Exercise aim: Retype, exactly and only, each line from the one containing "Open the magnifier search icon" to the end of the records below.

Source data section start

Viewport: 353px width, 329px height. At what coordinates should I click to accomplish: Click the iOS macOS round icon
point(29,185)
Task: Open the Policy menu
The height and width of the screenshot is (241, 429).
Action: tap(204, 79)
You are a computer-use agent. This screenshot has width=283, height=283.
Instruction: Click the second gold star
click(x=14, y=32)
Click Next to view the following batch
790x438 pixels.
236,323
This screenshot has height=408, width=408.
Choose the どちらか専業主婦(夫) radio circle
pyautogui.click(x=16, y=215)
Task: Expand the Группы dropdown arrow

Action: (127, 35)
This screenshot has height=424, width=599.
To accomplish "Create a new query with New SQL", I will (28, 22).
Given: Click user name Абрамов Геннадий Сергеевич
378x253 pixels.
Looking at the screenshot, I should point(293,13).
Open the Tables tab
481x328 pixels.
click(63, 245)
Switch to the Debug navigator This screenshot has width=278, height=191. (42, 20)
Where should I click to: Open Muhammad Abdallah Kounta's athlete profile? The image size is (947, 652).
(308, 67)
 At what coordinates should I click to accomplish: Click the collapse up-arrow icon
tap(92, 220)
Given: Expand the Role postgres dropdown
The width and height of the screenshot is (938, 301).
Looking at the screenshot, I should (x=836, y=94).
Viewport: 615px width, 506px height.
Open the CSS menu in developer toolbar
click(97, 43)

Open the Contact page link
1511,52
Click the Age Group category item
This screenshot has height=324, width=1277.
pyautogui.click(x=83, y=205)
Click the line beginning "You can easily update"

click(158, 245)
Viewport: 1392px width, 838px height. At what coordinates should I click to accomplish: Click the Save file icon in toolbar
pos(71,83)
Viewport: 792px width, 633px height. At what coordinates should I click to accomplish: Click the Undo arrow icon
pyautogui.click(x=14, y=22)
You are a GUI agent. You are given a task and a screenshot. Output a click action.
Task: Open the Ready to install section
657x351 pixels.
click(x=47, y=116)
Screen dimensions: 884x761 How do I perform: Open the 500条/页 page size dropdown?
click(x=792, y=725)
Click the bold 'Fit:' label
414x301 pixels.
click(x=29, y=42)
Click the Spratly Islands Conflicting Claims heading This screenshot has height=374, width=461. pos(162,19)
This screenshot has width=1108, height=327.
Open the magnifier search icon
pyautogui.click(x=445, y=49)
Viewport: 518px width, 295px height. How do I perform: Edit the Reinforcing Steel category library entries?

Source data section end

Problem solution:
Open the magnifier search icon
pyautogui.click(x=445, y=49)
Viewport: 518px width, 295px height. How do I perform: Edit the Reinforcing Steel category library entries?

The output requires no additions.